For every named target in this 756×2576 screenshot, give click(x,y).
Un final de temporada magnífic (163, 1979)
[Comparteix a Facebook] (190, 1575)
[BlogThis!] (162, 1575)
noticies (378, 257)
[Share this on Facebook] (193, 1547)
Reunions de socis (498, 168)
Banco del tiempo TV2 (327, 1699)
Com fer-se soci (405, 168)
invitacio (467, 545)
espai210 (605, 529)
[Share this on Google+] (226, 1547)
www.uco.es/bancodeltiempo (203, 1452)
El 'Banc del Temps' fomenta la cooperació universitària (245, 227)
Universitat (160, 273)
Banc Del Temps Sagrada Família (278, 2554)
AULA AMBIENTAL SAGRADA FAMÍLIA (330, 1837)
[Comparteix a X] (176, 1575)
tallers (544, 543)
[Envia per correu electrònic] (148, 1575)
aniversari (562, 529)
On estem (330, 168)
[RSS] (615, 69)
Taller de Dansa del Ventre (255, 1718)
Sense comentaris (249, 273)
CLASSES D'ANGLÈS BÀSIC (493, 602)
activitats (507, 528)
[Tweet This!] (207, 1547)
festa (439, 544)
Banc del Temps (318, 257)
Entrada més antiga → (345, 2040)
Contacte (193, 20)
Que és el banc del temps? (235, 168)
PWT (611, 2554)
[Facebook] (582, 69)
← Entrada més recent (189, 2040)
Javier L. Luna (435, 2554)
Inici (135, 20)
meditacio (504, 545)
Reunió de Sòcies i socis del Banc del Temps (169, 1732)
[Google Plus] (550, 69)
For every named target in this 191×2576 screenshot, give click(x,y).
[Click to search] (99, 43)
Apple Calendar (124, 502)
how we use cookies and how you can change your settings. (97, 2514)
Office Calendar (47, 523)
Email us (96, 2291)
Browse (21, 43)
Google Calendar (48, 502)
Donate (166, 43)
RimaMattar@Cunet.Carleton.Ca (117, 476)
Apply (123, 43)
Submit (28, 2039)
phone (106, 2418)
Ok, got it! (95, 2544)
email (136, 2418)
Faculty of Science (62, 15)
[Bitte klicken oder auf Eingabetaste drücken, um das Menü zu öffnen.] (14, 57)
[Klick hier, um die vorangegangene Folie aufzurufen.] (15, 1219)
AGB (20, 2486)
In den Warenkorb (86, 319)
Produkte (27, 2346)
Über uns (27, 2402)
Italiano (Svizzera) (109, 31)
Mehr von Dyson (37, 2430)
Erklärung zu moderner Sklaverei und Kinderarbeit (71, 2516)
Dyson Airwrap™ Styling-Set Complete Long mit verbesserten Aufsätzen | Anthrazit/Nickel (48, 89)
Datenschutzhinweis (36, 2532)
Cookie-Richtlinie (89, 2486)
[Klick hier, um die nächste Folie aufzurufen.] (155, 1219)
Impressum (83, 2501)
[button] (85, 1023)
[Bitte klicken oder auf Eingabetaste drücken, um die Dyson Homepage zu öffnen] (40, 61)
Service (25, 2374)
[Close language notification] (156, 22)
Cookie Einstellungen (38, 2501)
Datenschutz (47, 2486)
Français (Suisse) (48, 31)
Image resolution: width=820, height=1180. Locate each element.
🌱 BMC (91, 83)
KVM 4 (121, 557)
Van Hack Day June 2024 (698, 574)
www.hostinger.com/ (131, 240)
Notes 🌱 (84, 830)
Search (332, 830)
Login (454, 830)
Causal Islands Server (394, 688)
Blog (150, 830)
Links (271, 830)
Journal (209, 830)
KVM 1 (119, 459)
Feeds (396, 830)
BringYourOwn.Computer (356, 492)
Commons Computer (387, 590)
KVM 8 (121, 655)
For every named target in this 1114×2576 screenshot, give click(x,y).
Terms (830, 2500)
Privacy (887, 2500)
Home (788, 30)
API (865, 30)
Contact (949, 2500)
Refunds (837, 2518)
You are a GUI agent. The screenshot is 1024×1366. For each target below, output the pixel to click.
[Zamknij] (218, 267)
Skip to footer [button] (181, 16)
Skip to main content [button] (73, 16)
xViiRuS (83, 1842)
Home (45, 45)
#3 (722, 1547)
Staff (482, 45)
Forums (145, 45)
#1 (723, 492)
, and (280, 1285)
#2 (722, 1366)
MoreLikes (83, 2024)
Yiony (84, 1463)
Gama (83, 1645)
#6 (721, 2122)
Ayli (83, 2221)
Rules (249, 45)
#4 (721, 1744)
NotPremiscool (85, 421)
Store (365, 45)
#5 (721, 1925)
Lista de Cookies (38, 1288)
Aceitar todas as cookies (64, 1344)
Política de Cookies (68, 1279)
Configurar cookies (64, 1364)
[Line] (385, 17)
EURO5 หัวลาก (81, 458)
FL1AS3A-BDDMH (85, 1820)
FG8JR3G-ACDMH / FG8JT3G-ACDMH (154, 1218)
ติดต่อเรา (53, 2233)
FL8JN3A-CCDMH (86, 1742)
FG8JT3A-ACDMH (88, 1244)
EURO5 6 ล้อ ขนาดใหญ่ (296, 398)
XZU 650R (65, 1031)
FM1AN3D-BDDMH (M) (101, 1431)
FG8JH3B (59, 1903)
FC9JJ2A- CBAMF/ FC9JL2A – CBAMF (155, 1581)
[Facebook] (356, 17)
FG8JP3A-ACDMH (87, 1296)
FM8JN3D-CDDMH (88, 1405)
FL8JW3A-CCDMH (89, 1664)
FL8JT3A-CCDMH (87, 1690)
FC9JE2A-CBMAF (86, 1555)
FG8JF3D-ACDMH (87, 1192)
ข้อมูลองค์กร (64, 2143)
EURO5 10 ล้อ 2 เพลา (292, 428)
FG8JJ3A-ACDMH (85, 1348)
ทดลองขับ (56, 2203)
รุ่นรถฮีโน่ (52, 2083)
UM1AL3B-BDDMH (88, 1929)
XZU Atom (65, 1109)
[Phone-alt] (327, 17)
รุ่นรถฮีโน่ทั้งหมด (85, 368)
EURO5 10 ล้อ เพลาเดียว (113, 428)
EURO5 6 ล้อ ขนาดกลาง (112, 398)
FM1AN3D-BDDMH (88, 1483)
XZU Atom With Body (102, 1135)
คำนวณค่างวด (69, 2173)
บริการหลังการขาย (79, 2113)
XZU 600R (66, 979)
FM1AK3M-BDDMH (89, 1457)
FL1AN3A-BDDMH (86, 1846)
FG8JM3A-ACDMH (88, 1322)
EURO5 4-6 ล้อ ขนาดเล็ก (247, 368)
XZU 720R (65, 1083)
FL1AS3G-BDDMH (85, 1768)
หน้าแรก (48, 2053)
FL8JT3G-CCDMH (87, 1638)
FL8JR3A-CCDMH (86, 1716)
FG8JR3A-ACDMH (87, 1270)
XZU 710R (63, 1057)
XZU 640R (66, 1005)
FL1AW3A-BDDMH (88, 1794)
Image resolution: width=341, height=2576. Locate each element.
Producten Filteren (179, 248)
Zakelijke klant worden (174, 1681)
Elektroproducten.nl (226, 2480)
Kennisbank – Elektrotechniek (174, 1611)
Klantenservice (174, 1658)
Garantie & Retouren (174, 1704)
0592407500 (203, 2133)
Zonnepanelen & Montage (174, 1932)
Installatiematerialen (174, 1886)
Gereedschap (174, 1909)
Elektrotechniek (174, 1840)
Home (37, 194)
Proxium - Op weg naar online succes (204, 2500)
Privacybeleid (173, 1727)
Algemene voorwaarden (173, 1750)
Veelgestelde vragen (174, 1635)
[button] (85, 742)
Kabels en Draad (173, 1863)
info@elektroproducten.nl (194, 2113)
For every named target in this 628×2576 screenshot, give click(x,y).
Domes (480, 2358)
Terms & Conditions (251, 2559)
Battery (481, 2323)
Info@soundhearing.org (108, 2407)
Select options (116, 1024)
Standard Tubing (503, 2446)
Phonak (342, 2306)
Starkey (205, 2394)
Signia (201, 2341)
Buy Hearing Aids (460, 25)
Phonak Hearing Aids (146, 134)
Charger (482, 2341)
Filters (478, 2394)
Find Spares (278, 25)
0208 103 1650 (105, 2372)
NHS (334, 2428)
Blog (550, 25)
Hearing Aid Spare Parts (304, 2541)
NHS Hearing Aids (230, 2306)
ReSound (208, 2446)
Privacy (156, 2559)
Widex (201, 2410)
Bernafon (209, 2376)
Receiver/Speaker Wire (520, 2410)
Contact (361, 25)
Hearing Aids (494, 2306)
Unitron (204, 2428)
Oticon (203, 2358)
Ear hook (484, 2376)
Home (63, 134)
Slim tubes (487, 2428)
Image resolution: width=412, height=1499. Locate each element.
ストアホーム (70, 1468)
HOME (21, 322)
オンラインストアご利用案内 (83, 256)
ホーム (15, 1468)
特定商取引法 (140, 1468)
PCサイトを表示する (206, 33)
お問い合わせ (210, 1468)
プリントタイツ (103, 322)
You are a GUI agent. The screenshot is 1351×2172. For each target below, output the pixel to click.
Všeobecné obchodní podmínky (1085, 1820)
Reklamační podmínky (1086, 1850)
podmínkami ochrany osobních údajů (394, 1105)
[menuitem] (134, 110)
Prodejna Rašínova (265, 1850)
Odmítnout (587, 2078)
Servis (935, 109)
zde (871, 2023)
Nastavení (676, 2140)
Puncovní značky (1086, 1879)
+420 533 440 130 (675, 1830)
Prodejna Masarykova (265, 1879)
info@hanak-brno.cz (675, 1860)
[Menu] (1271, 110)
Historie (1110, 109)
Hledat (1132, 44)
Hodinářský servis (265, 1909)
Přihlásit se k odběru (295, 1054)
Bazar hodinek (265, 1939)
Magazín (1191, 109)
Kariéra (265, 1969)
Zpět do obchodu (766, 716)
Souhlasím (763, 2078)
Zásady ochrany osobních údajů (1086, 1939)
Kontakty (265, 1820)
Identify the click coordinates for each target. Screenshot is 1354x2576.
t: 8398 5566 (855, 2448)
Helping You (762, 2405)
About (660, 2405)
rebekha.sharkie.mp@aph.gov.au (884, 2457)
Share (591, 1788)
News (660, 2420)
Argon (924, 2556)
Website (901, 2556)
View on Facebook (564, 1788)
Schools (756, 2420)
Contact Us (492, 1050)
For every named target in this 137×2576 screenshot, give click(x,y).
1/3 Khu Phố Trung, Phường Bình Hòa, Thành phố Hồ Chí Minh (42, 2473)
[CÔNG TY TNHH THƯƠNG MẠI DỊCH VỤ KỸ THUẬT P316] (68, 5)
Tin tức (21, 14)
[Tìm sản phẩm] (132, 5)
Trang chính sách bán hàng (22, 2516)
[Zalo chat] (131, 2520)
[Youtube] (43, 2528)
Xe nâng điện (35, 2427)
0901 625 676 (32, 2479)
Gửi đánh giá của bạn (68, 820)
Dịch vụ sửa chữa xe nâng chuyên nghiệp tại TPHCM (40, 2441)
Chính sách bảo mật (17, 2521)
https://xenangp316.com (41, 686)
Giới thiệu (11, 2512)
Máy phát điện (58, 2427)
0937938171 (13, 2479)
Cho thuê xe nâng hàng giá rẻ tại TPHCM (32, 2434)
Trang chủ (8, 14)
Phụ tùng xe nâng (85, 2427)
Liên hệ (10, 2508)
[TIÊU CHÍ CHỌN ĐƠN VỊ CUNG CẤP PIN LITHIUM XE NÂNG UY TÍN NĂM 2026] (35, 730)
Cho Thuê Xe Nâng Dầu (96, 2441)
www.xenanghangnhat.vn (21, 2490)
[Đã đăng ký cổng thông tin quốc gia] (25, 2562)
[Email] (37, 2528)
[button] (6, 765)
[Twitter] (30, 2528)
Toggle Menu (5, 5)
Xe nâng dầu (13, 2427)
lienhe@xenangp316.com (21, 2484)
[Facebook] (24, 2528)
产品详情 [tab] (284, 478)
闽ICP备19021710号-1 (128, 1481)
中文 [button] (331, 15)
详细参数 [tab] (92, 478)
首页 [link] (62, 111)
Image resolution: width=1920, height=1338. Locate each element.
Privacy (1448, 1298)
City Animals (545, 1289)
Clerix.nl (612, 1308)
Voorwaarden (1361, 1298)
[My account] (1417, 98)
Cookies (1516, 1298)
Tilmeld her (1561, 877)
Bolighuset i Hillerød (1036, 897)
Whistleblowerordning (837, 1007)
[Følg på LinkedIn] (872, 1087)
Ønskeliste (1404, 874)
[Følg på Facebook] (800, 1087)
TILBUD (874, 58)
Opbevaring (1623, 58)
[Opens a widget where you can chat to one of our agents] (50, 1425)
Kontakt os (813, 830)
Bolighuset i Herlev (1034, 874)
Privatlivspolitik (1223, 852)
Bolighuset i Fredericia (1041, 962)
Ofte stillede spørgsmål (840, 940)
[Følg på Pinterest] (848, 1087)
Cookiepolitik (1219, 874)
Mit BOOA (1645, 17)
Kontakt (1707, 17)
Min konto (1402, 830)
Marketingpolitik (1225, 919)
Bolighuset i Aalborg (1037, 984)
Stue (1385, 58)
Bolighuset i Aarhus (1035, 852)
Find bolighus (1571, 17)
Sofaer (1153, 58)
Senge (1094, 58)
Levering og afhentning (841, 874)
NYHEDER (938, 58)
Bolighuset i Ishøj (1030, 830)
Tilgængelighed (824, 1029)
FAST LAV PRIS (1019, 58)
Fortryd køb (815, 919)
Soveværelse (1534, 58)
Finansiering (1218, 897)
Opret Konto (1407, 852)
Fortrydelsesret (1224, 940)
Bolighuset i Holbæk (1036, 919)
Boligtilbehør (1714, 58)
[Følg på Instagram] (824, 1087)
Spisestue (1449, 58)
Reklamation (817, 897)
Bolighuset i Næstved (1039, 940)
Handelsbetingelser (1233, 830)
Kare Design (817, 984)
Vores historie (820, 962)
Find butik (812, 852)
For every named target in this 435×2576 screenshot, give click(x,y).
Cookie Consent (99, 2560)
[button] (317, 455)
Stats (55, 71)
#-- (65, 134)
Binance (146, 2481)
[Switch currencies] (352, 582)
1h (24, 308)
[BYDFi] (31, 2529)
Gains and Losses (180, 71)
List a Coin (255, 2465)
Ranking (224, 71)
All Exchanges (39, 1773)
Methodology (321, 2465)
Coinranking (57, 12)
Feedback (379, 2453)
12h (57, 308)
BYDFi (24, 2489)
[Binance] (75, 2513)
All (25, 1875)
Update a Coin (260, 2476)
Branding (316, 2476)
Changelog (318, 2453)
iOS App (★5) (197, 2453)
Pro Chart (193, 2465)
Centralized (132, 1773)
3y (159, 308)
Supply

########################################

Work required: Every line above in which the word "Google" is present must be copied into the answer.

Response to the task:
[Share this on Google+] (226, 1547)
[Google Plus] (550, 69)
Google Calendar (48, 502)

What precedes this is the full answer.